The reason why Stirner has been pushed under the rug as a philosopher and figure in general, beyond the mere radicalness of his ideas by itself, largely has to do with Marx's own attempts to counter Stirner and all Marxist and post-marxist scholars more or less accepting Marx's line on Stirner. Marx obviously saw Stirner as a threat to his own project, and effectively denounced Stirner as a "petty burgouesie individualist". Very little criticism was directly aimed at Stirner's ideas, it was more of an emotional or knee-jerk reaction. The philosophical community in large part was either silent or dismissive of "The Ego and His Own". It was clearly far too radical for its time and even our time. But it's a shame that the reaction to Stirner has been to marginalize and ignore him, relegating him to a tiny little footnote in history. I highly suggest that anyone, anarchist or otherwise, read "The Ego and His Own" to challenge themselves and perhaps seek inspiration.
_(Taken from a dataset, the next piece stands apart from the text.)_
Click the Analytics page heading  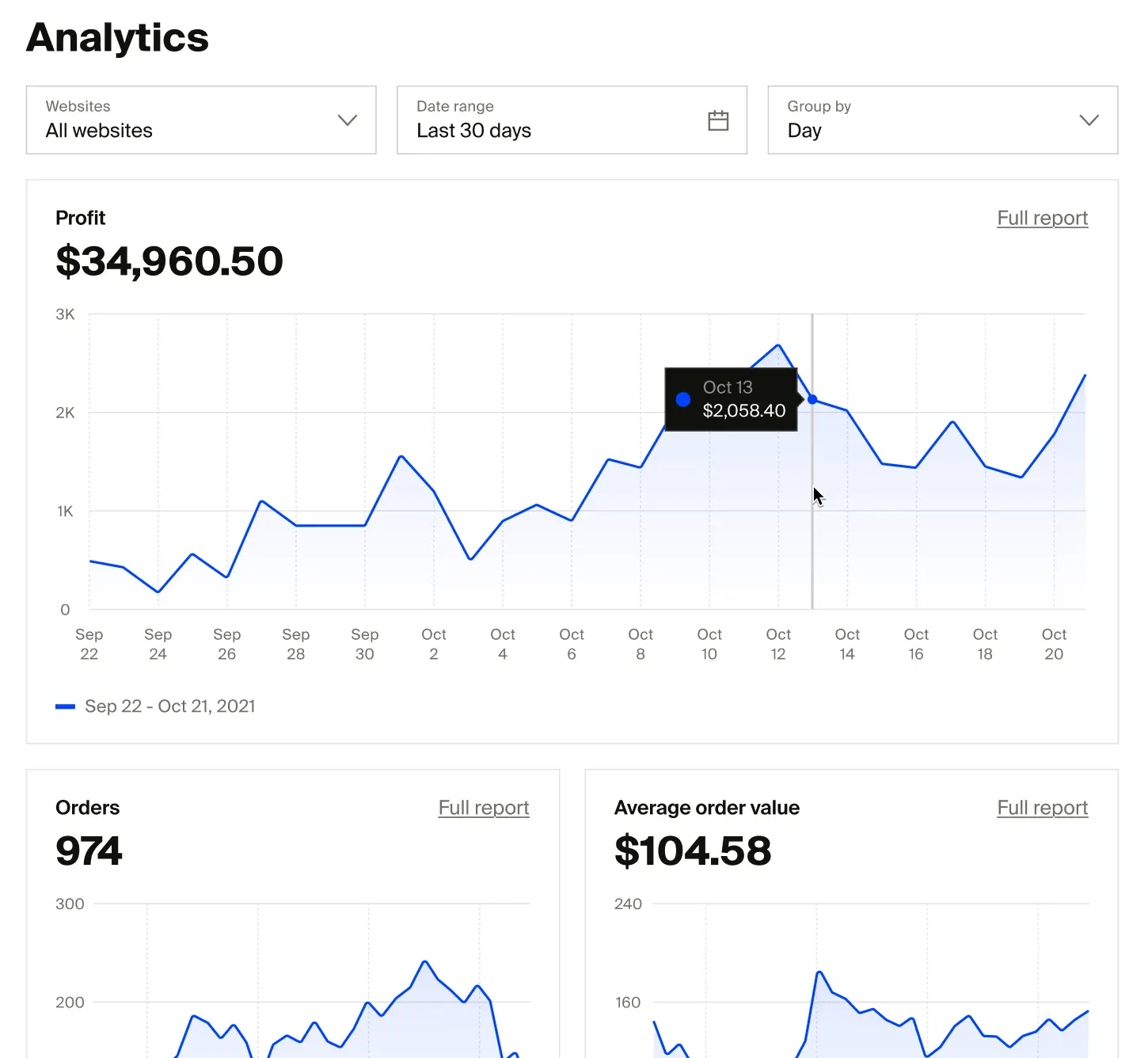point(116,36)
Stirner most definitely is not irrelevant, and perhaps will become increasingly more relevant over time.


# PureZer0 said on 25 January, 2009 06:01 PM

The Austrian School does the same thing when it deifies its maxims, which it bases on spooks like self-ownership and innate-rationality.
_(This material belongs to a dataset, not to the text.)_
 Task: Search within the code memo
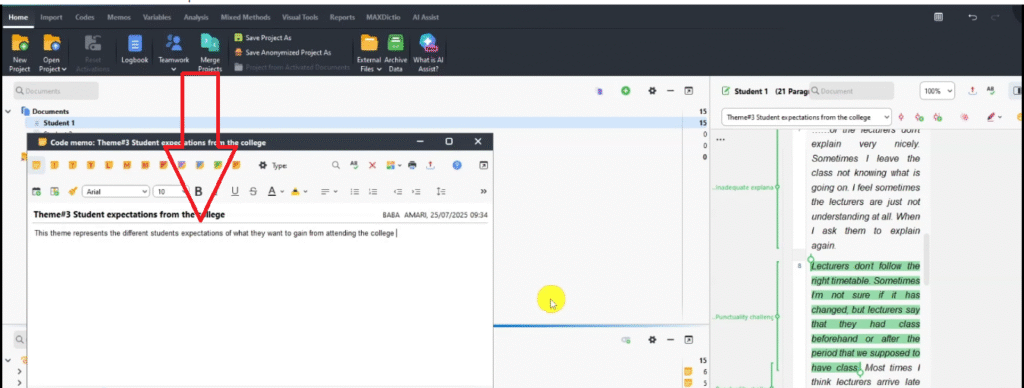point(335,165)
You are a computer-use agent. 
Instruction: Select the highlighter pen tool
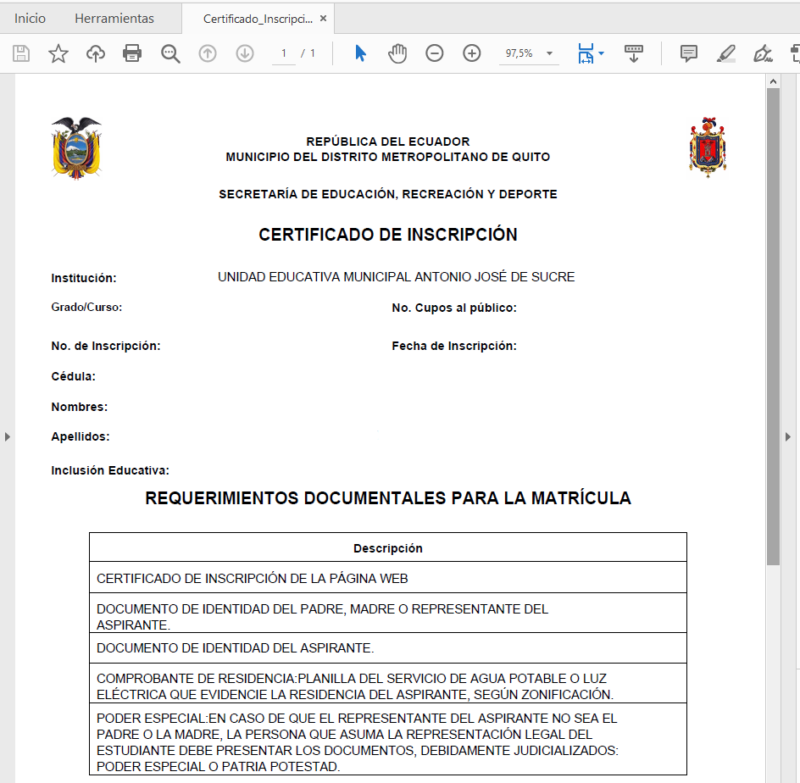[726, 54]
It's hypocritical of you to urge people to challenge their ideas if you won't to do the same.

# Gendou said on 25 January, 2009 06:23 PM

PureZer0: I'm not sure what you're getting at. I'm not certain that Austrian methodology requires a concept of self-ownership (since that is an ethical idea and not a concept of action), and I don't know what you mean by "innate-rationality."


# PureZer0 said on 25 January, 2009 06:38 PM

Whatever the bases for the maxims may or may not be is secondary to the point that they are deified.

# Brainpolice said on 25 January, 2009 06:59 PM

The Austrian School of economics, to the extent that it stays true to its own economic methodology, has nothing to say about ethics. It works within the realm of intersubjective interpersonal relations. This article is not about economics, it's more broadly about philosophy.

# Brainpolice said on 25 January, 2009 07:05 PM

Also, I don't know what about "Struggling With Max Stirner" you don't understand. It means that I don't entirely agree with Stirner about everything, and I indicated such in the article when it came to the question of implications of ethical nihilism.

# PureZer0 said on 25 January, 2009 07:32 PM

Are you suggesting that it isn't hypocritical to reject deification in ethics, while embracing deification in economics?

# Brainpolice said on 25 January, 2009 07:48 PM

That's a mischaracterization. And I'm not an ethical nihilist. You've missed the point entirely.

# PureZer0 said on 25 January, 2009 07:58 PM

Help me out please.

Do you not embrace the deification of certain economic maxims, which you deduce from man's actions, while rejecting the deification of man in ethics?

# Brainpolice said on 25 January, 2009 08:50 PM

It appears that you're simply misrepresenting people.

# PureZer0 said on 25 January, 2009 09:57 PM

There were question marks at the end of my last two posts.

# scineram said on 26 January, 2009 01:05 AM

Wtf is this deification? If you have a problem with science say so.